There is so much body shaming on here it’s unreal. It’s one thing to not like Jess and her hygiene but talking about her weight feels wrong. There will be people on here who are the same size, if not bigger and comments regarding body size could really have a negative effect.
By all means comment on her lack of showering, washing hair and general being a slob but seriously posting pictures about being the size she is and some of the remarks on here are just plain nasty.
I understand it's not nice to call someone fat and comment on their weight gain. But this isn't someone who has gone from a size 12 to a size 16. Jess is undoubtedly over 300 pounds and the way she eats will ruin her life. She has clearly got an eating disorder and this is what will sky rocket her to 500+ pounds if she doesn't sort herself out.
I've put on alot more weight than I'd care to admit. A month ago, I was at the heaviest I've ever been and tbh seeing Jess do this to herself is actually helping me make the change I've been avoiding for over a year and a half. Being obese makes you feel as sick as a dog, tired, lethargic, depressed. I suffer bad migraines now that I have to take sick days because it gets so bad and I physically throw up. At my heaviest, I wasn't sleeping well, I had no energy and I still do have a fear of developing diabetes not only because of my life choices but because diabetes runs in my family on both sides.
When I was smaller, I was so much fitter. I even did runs for charity. A 10K in London and the Oxford half marathon. I have never been stick thin but I've known a time when my body has been so much stronger and all I want is to get back to that again.

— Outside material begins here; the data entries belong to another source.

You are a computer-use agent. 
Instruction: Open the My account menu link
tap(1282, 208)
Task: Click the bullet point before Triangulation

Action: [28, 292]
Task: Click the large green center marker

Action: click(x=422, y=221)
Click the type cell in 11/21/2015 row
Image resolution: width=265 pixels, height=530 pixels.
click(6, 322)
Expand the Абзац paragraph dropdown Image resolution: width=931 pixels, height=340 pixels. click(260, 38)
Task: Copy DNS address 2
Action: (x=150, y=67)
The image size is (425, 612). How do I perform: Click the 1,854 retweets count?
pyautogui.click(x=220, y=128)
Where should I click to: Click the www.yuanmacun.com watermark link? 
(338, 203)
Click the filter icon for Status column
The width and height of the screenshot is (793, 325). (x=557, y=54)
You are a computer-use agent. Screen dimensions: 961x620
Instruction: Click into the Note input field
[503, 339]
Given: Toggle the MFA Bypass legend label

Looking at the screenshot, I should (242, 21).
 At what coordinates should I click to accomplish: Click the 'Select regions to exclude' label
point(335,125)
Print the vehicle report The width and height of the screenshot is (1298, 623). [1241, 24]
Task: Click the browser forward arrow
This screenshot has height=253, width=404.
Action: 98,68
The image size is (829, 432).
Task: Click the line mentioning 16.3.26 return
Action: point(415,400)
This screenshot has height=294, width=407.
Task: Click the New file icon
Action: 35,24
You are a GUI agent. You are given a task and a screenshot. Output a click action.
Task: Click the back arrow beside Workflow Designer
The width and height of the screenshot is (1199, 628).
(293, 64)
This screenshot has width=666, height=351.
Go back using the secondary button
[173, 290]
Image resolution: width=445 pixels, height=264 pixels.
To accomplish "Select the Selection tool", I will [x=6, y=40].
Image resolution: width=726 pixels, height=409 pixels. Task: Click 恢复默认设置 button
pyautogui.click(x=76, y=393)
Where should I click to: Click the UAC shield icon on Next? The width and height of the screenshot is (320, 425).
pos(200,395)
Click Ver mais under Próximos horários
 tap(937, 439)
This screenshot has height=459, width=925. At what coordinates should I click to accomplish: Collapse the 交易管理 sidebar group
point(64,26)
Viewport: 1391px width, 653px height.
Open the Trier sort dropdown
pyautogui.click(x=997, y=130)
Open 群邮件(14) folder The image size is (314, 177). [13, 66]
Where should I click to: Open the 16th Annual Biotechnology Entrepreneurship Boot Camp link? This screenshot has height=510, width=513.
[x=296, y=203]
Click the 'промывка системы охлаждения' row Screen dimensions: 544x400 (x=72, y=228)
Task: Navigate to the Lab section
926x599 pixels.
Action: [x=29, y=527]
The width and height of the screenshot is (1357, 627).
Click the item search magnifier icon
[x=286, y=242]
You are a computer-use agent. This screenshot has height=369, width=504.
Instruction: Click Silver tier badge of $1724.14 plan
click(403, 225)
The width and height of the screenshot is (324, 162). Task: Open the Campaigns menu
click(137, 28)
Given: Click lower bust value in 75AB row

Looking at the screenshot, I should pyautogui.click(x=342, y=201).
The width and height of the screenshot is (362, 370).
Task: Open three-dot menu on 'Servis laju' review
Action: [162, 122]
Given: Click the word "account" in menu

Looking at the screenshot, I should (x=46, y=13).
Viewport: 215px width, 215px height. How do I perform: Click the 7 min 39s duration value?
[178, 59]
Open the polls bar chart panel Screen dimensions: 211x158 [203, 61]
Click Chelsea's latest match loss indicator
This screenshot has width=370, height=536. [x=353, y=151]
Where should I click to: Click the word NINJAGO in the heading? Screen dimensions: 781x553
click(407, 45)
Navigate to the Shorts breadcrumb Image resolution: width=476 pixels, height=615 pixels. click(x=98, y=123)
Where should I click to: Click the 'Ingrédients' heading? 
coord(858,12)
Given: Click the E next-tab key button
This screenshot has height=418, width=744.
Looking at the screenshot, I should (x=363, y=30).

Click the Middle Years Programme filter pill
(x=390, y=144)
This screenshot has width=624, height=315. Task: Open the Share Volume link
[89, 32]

Yes, reading the comments can be triggering but I promise you, making a change because you are challenged by people is sometimes the only way for you to wake up. I'm not even 30 yet and I don't want to ruin my life because of living in denial with bad lifestyle choices.
Jess needs to make a change soon, if she doesn't her health will get worse, she'll probably have to stop working and her weight will get so out of control, Milly will end up having to take care of her. No one can make her lose weight, she has to make this life choice for herself and if she does she'll realise it's the best thing she ever did.